La coherencia, a veces, es tan difícil de ejercitar… El hombre vertical “Todo se nos va en la grosería del engaste u cerca de este castillo, que son estos cuerpos” Sta. Teresa de Jesús Las moradas del castillo interior.
Moradas Primeras, capítulo primero A veces es difícil, como hijos de Dios, reconocer esa situación, tratar de discernir, en este valle por el que pasamos, que hay Alguien que nos mira y nos quiere, que, cuando pasa junto a nosotros nos deja su huella para que le sigamos, que cuando vamos surcando, con nuestra pobre nave, por los vericuetos de la vida, su mano siempre está pronta para la ayuda, su caricia dispuesta para nuestro corazón, su misericordia rápida para el perdón de nuestras ofensas, como tantas veces rezamos.

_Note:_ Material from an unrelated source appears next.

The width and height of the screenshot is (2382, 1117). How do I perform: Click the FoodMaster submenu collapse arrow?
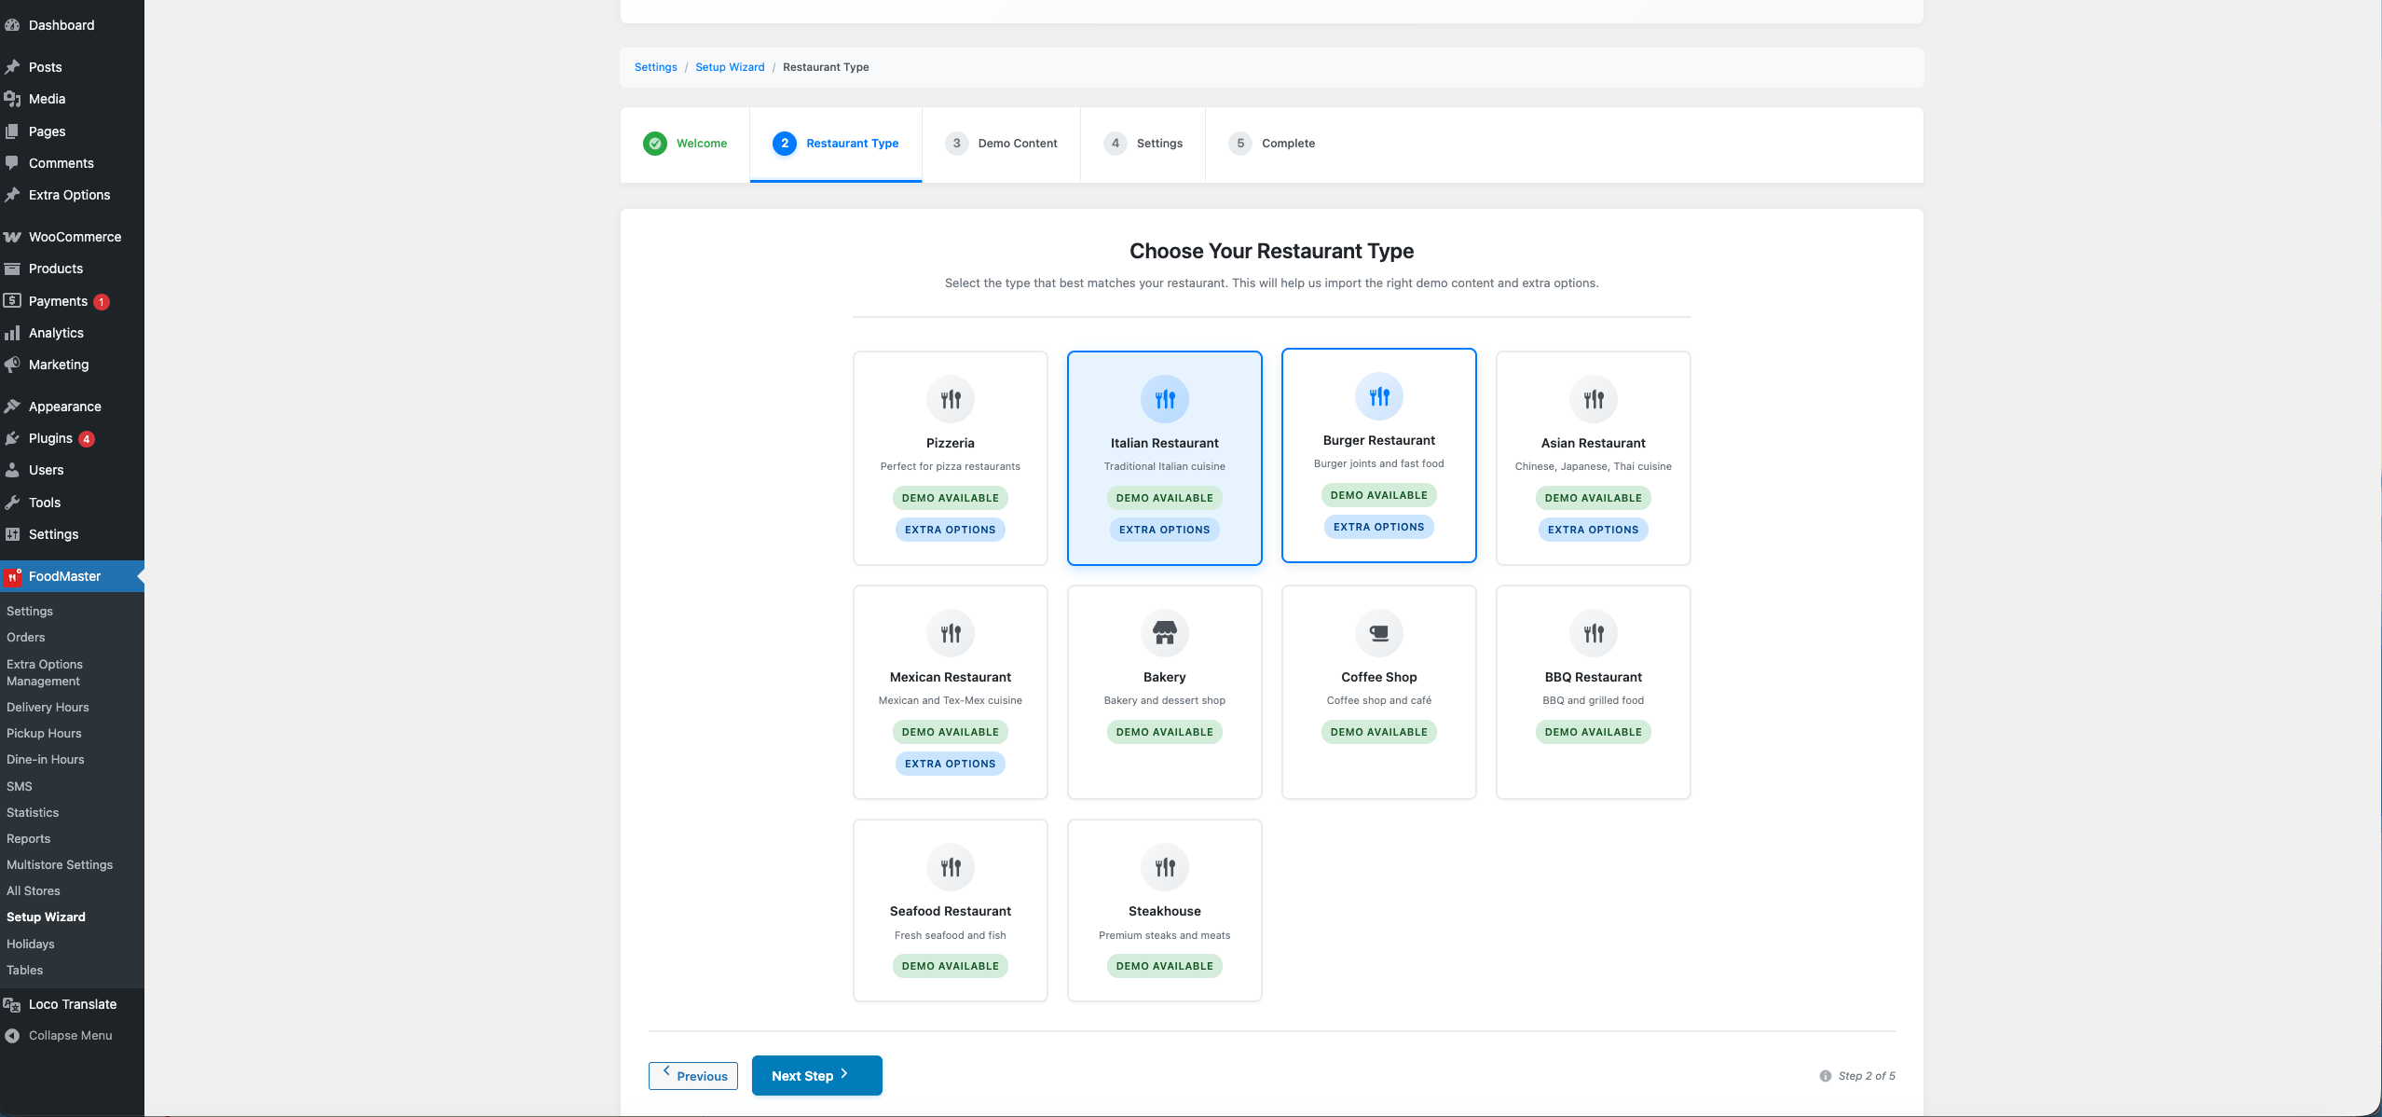pos(140,576)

A veces es difícil hacer algo que no sea, como dice Sta. Teresa de Jesús, cuidar de nuestro castillo, más cerca que lejos, pero, eso sí, muy alejados de ese misterio que Dios nos muestra, que, con su amor, nos entrega para que obtengamos, de él, fruto dulce, maná glorioso con el que sobrevivir al devenir nuestro.
Reconozco, para empezar, que mi objetividad está subyugada, contenida en el que Crea, animada por un espíritu que no puede negar, ni quiere hacerlo, su pertenencia a Dios. Sin embargo creo que, el sentirme dentro de sus límites, hace posible advertir aquellas almas que tratan de acercarse al Padre y que, por mor de muchas situaciones o circunstancias, se quedan a las mismas puertas de su Reino porque en este mundo no gozan de él, al no haber optado por su apreciación. Humanidad, obliga, a veces, en exceso.
Muchas personas creen que Dios está como dormido, que no actúa. Sin embargo, olvidan que la libertad de actuar es un don del que hacemos uso y que eso nos hace responsables del devenir del mundo que tenemos encomendado a nuestro cuidado. Yo creo que incluso para aquellos que tienen de Dios un sentido ajeno, que están separados de la creencia que sostiene, espiritualmente, a tantas personas y que entienden que es algo, esa idea, la de Dios, de la que podemos prescindir sin producir menoscabo alguno a nuestro vivir, tengo que decirles que es mucho más que algo ingenioso para contener el vacío de los que creemos y que , por eso, no pueden dejar de admitir que, quizá, estemos de acuerdo en algo: Dios ha de existir, por fuerza (¡no por la fuerza!) ya que el mismo hecho de negarlo demuestra su existencia. Sin embargo, alcanzar y sobrepasar los límites intrínsecos del gozo de Dios no es fácil y esto, creo yo, es la causa primera de que muchas personas acampen en las exterioridades de Dios, esperando que su asedio de tibieza e increencia acabe por revelar la misericordia del Padre. Pero, es que sin hacer nada… sin actitud de búsqueda, de encuentro, de entrega… qué difícil es escapar de un mediocre sentido de Dios, acaparando, para sí mismo, el omnímodo poder de su posesión.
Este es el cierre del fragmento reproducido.